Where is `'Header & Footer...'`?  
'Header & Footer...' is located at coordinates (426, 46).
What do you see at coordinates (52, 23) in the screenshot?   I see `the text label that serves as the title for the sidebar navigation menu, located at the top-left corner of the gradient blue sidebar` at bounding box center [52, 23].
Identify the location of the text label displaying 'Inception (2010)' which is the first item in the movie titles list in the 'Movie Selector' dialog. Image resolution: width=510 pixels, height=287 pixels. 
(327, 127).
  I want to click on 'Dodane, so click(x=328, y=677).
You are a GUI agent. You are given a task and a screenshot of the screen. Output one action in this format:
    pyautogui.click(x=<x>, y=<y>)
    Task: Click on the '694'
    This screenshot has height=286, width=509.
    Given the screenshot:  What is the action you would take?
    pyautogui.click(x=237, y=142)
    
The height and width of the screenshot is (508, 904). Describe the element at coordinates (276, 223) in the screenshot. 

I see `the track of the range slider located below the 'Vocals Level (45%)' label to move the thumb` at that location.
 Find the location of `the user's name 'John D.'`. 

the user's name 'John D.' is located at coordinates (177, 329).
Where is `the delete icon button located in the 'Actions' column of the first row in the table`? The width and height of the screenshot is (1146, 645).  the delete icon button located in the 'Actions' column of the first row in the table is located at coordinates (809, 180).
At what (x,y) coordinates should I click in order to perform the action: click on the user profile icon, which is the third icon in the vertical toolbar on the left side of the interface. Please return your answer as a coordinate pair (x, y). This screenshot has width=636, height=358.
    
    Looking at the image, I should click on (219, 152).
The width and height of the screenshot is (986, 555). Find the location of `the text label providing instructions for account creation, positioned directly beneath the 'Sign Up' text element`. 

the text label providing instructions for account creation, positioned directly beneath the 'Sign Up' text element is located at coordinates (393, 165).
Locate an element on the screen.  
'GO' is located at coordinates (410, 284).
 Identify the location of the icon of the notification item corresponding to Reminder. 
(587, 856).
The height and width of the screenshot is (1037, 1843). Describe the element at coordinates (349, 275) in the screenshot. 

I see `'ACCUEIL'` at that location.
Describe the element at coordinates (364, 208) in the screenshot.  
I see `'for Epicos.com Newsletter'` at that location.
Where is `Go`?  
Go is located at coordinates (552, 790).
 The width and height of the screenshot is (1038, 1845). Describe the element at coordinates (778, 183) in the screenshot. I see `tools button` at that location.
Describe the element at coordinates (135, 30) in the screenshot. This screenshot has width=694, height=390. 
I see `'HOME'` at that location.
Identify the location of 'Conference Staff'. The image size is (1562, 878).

EXERCISE AIM: Reproduce every one of the records above line by line, with each character unchanged.

FINAL RESULT:
Where is `'Header & Footer...'`?  
'Header & Footer...' is located at coordinates (426, 46).
What do you see at coordinates (52, 23) in the screenshot?   I see `the text label that serves as the title for the sidebar navigation menu, located at the top-left corner of the gradient blue sidebar` at bounding box center [52, 23].
Identify the location of the text label displaying 'Inception (2010)' which is the first item in the movie titles list in the 'Movie Selector' dialog. Image resolution: width=510 pixels, height=287 pixels. 
(327, 127).
  I want to click on 'Dodane, so click(x=328, y=677).
You are a GUI agent. You are given a task and a screenshot of the screen. Output one action in this format:
    pyautogui.click(x=<x>, y=<y>)
    Task: Click on the '694'
    This screenshot has height=286, width=509.
    Given the screenshot:  What is the action you would take?
    pyautogui.click(x=237, y=142)
    
The height and width of the screenshot is (508, 904). Describe the element at coordinates (276, 223) in the screenshot. 

I see `the track of the range slider located below the 'Vocals Level (45%)' label to move the thumb` at that location.
 Find the location of `the user's name 'John D.'`. 

the user's name 'John D.' is located at coordinates (177, 329).
Where is `the delete icon button located in the 'Actions' column of the first row in the table`? The width and height of the screenshot is (1146, 645).  the delete icon button located in the 'Actions' column of the first row in the table is located at coordinates (809, 180).
At what (x,y) coordinates should I click in order to perform the action: click on the user profile icon, which is the third icon in the vertical toolbar on the left side of the interface. Please return your answer as a coordinate pair (x, y). This screenshot has width=636, height=358.
    
    Looking at the image, I should click on (219, 152).
The width and height of the screenshot is (986, 555). Find the location of `the text label providing instructions for account creation, positioned directly beneath the 'Sign Up' text element`. 

the text label providing instructions for account creation, positioned directly beneath the 'Sign Up' text element is located at coordinates (393, 165).
Locate an element on the screen.  
'GO' is located at coordinates (410, 284).
 Identify the location of the icon of the notification item corresponding to Reminder. 
(587, 856).
The height and width of the screenshot is (1037, 1843). Describe the element at coordinates (349, 275) in the screenshot. 

I see `'ACCUEIL'` at that location.
Describe the element at coordinates (364, 208) in the screenshot.  
I see `'for Epicos.com Newsletter'` at that location.
Where is `Go`?  
Go is located at coordinates (552, 790).
 The width and height of the screenshot is (1038, 1845). Describe the element at coordinates (778, 183) in the screenshot. I see `tools button` at that location.
Describe the element at coordinates (135, 30) in the screenshot. This screenshot has width=694, height=390. 
I see `'HOME'` at that location.
Identify the location of 'Conference Staff'. The image size is (1562, 878).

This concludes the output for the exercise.